___ Exercise data ___

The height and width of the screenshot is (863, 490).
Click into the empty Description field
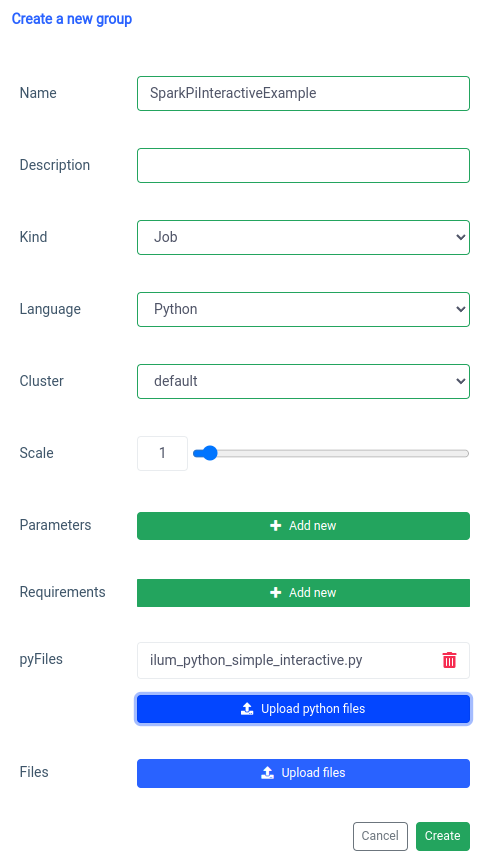point(303,165)
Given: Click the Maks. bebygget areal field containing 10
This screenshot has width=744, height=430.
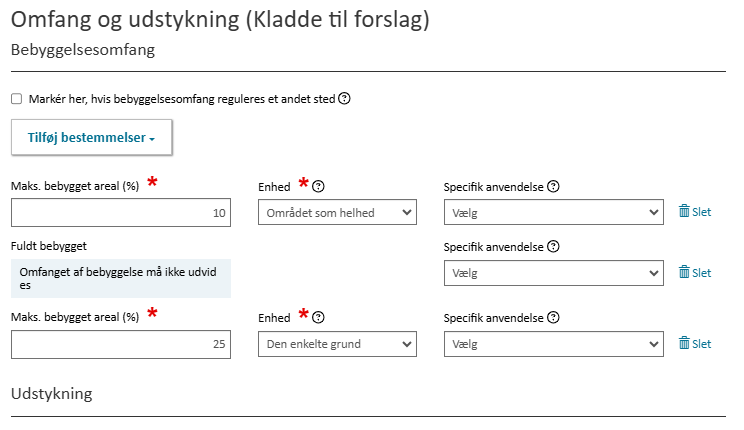Looking at the screenshot, I should pyautogui.click(x=121, y=212).
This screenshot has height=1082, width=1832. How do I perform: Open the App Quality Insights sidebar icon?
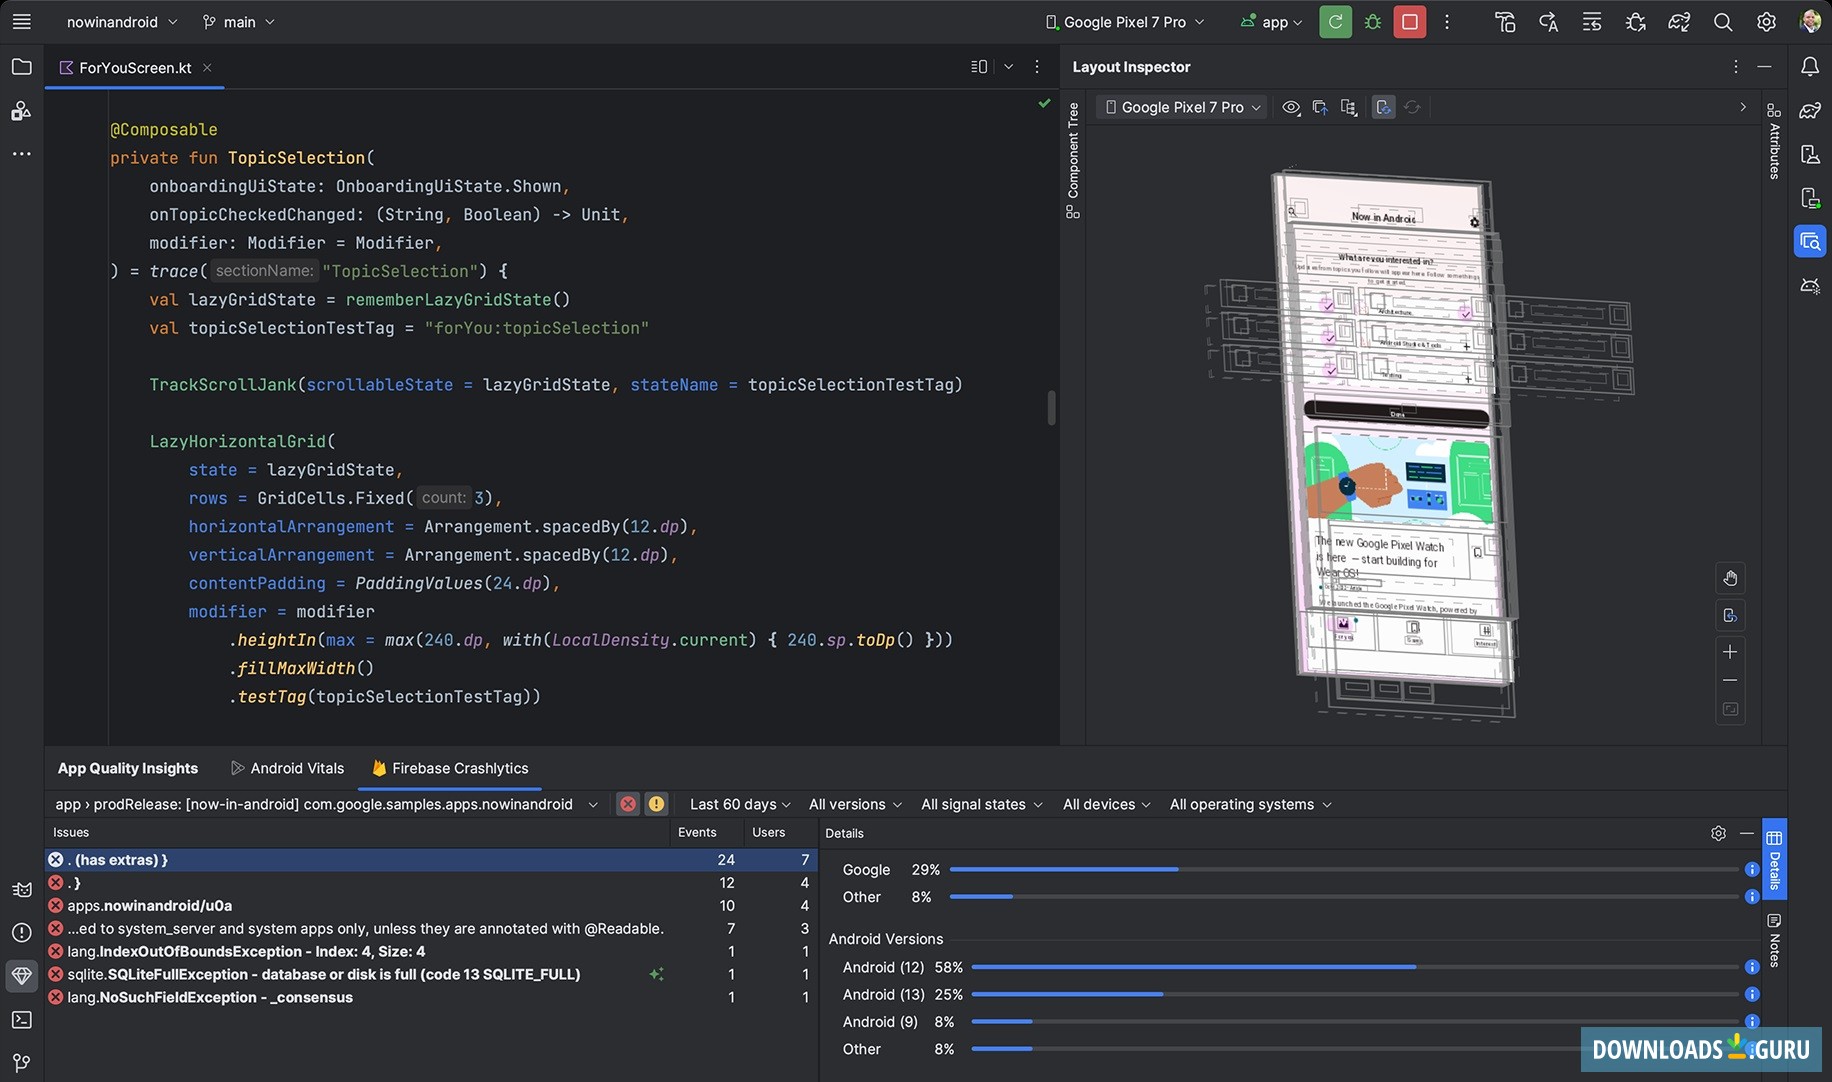[x=21, y=975]
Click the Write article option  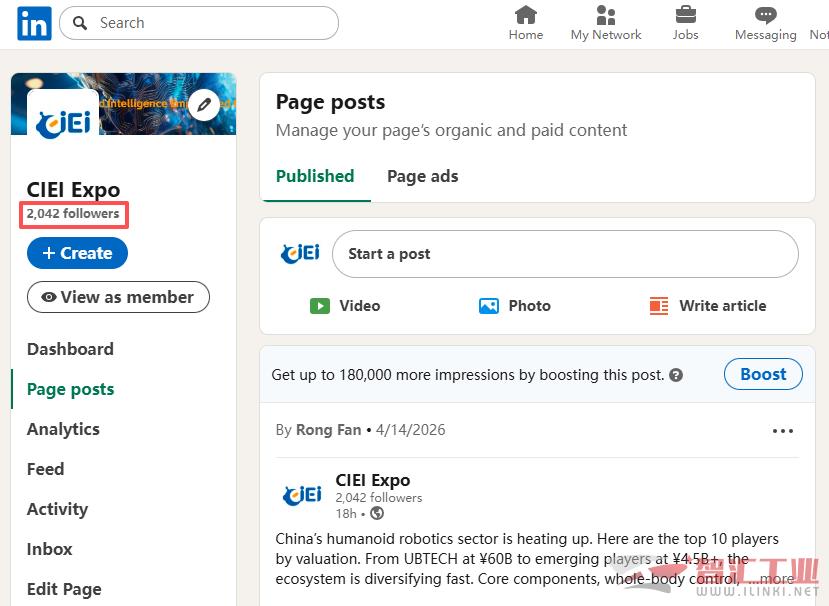click(x=708, y=306)
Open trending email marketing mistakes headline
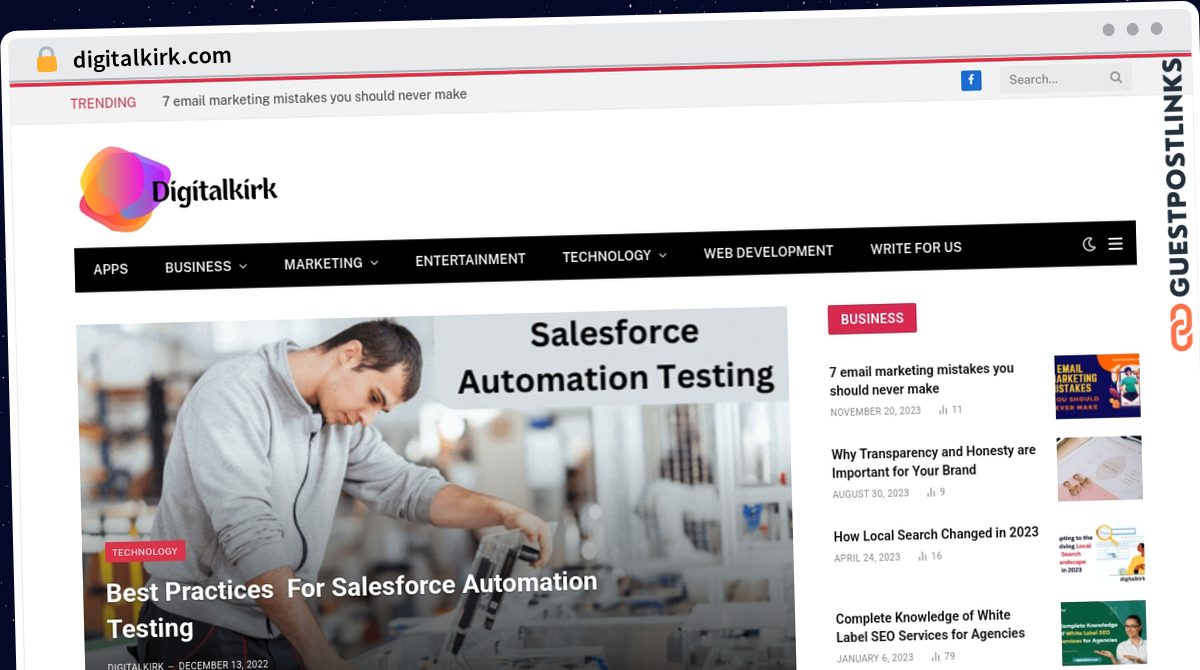1200x670 pixels. coord(314,96)
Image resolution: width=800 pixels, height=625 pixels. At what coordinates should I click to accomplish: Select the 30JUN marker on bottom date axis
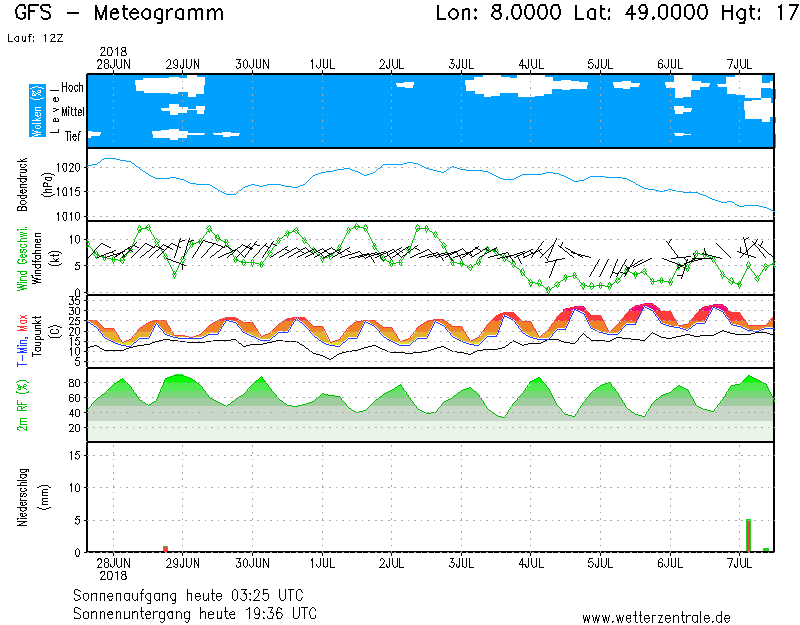252,564
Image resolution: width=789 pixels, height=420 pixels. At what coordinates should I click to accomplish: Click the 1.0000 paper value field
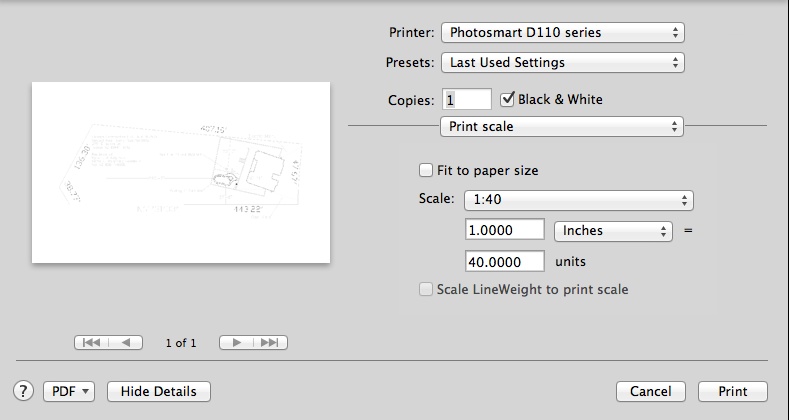pos(505,230)
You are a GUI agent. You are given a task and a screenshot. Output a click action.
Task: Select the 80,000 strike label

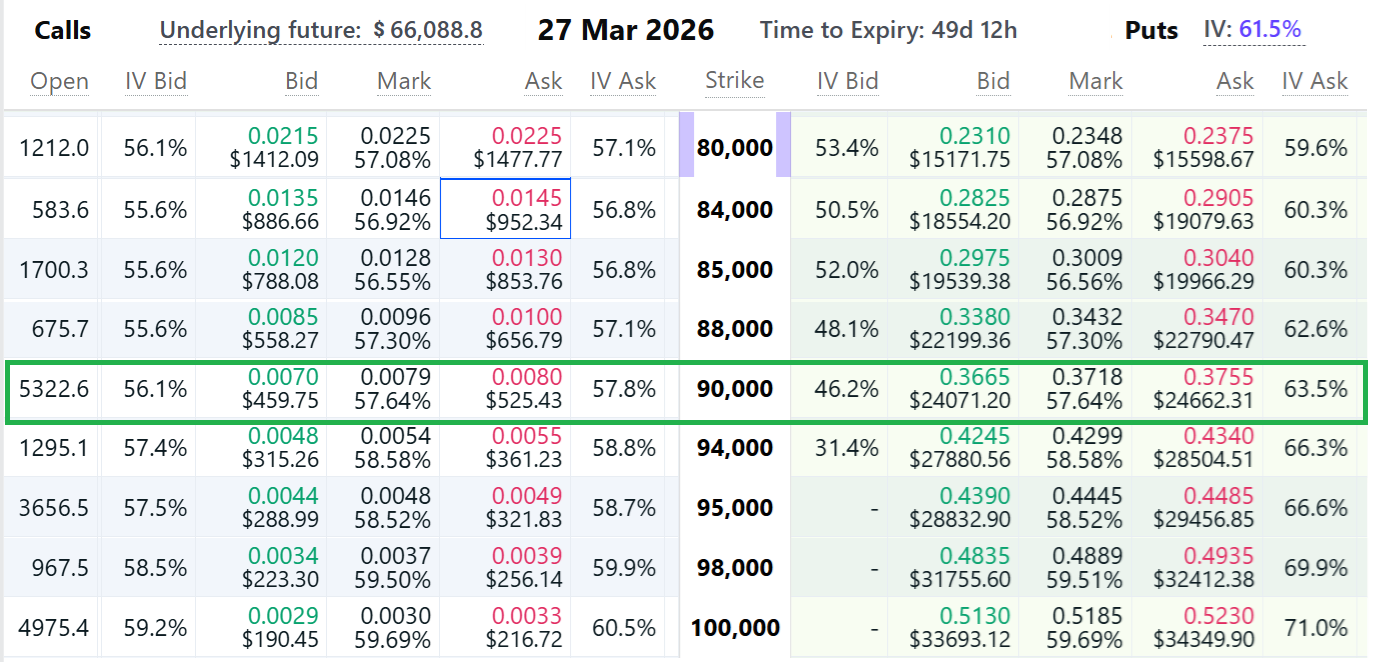tap(735, 147)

___

» **Task statement**: Your answer must be an exact copy of the lines from the line with "Image resolution: width=789" to the final line of the data, both ends included, and no pictures.

» **Your solution**:
Image resolution: width=789 pixels, height=420 pixels. At what coordinates should I click to accomplish: Click the 1.0000 paper value field
pos(505,230)
You are a GUI agent. You are given a task and a screenshot. Output a click action.
Task: Select the 80,000 strike label

tap(735, 147)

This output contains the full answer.